Task> From the records below, please repeat exactly the line that has "You are a computer-use agent. 1946x997", the line that has "Given: Click the Value for money score bar", and every line between them, and nothing else.

Extracted data>
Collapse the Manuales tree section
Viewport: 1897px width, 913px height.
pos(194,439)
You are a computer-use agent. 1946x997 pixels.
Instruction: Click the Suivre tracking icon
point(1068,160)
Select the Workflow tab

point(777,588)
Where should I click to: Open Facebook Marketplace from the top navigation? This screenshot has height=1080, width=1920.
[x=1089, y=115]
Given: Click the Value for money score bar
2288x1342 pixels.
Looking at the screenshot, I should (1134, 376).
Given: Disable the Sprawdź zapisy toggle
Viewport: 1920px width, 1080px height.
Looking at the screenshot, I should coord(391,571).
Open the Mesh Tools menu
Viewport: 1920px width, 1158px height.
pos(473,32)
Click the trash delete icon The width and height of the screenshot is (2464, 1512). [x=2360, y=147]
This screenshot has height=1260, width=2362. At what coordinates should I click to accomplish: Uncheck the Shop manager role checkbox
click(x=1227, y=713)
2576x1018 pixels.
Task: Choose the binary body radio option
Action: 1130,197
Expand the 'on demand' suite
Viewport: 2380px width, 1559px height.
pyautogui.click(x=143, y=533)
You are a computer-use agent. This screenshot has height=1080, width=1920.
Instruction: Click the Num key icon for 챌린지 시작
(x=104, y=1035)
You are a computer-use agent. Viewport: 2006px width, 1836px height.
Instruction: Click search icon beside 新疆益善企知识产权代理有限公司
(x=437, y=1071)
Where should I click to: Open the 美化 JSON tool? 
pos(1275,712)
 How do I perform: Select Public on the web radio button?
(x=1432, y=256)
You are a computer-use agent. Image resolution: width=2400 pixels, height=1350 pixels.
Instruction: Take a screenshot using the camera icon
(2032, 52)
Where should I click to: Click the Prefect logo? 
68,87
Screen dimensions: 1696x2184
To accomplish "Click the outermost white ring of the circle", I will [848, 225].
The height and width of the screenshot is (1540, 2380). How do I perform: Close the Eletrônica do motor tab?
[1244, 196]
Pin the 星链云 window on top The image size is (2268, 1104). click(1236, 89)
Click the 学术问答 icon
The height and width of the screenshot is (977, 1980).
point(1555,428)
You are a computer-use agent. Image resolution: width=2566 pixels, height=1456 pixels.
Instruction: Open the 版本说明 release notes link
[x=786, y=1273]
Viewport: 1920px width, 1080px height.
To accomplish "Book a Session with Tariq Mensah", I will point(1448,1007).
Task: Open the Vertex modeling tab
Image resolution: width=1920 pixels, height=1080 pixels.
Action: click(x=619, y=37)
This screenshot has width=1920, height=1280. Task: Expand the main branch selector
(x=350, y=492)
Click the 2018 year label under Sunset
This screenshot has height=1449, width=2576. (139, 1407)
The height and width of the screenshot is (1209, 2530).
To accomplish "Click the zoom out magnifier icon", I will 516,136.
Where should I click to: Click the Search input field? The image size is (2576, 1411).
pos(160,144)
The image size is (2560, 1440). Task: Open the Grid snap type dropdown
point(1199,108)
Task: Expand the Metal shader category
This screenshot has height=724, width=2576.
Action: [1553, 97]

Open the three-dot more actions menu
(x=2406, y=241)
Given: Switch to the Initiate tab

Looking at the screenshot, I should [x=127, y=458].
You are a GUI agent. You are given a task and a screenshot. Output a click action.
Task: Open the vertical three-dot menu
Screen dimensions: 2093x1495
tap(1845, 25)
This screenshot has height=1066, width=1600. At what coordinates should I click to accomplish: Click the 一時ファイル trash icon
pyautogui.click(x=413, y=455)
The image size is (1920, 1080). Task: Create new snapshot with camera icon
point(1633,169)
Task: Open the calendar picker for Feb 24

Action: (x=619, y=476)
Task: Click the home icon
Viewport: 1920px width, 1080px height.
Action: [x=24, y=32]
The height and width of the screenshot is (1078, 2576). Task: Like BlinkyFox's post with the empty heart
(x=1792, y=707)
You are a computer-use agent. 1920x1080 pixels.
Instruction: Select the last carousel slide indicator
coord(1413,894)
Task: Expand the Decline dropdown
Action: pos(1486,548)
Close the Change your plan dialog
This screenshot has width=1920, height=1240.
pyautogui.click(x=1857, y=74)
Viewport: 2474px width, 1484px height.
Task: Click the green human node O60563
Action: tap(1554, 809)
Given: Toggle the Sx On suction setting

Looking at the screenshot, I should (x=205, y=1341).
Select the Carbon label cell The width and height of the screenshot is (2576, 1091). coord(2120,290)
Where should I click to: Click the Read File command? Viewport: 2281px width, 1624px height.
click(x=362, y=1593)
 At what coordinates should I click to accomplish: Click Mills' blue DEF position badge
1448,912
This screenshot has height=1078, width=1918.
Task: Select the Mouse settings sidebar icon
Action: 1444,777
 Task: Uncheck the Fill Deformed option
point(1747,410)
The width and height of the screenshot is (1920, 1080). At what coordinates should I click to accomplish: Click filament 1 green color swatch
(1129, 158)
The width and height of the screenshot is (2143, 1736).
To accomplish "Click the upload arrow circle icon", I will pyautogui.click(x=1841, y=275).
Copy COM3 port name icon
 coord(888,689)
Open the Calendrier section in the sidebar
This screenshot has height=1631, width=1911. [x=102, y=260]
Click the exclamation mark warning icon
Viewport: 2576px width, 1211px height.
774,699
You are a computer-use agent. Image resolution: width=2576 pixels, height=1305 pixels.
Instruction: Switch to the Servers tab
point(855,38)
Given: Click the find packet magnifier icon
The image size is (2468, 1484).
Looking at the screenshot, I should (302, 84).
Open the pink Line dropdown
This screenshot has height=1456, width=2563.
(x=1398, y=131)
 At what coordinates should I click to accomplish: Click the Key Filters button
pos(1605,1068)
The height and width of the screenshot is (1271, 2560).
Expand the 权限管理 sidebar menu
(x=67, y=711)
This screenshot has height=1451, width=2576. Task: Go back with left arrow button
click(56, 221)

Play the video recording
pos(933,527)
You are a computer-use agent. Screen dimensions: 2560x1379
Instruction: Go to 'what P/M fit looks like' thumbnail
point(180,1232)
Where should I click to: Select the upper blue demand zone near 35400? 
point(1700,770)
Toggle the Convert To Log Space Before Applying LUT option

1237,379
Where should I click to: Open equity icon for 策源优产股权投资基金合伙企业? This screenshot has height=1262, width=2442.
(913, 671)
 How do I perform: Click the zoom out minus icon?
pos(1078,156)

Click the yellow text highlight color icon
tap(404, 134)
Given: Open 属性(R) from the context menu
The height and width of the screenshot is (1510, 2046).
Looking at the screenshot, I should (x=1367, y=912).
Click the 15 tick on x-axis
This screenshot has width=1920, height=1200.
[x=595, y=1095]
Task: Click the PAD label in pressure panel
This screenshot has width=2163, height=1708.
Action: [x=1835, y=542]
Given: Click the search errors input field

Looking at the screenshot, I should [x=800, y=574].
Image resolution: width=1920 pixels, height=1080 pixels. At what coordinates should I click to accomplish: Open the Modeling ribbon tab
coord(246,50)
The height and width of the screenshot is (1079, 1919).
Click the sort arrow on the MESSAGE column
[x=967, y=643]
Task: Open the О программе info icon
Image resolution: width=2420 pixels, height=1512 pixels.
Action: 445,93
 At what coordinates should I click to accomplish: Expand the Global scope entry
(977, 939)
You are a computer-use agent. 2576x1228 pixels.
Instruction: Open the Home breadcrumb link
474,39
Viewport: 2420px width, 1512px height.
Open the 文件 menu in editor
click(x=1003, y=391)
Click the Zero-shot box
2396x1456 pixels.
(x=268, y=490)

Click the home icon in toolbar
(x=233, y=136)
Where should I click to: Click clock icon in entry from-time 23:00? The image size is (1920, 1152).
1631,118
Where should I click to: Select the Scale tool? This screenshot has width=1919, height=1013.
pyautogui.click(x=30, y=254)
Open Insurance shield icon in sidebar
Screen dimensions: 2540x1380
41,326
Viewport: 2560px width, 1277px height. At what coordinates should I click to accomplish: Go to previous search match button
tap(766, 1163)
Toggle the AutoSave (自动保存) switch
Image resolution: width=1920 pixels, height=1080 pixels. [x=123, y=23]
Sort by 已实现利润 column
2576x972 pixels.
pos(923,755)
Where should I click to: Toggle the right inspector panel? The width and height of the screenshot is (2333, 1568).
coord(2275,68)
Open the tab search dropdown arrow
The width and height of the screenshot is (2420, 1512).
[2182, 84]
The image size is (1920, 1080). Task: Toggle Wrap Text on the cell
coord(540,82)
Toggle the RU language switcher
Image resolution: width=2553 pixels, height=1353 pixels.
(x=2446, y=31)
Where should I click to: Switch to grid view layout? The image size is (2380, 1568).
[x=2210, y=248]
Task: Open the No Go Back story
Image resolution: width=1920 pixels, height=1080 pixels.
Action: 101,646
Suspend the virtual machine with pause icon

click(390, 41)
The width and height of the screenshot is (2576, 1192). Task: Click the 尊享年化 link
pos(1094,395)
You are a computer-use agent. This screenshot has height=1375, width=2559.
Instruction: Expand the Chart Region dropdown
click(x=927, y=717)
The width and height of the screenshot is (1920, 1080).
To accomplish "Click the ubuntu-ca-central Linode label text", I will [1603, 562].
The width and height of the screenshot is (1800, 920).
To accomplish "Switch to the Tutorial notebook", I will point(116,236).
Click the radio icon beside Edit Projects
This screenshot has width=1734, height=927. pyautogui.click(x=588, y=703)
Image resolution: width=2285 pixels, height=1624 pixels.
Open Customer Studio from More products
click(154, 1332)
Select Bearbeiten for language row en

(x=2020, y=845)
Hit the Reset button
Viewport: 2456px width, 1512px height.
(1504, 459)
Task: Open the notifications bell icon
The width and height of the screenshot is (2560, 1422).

Response area>
You are a computer-use agent. 1946x997 pixels.
Instruction: Click the Suivre tracking icon
point(1068,160)
Select the Workflow tab

point(777,588)
Where should I click to: Open Facebook Marketplace from the top navigation? This screenshot has height=1080, width=1920.
[x=1089, y=115]
Given: Click the Value for money score bar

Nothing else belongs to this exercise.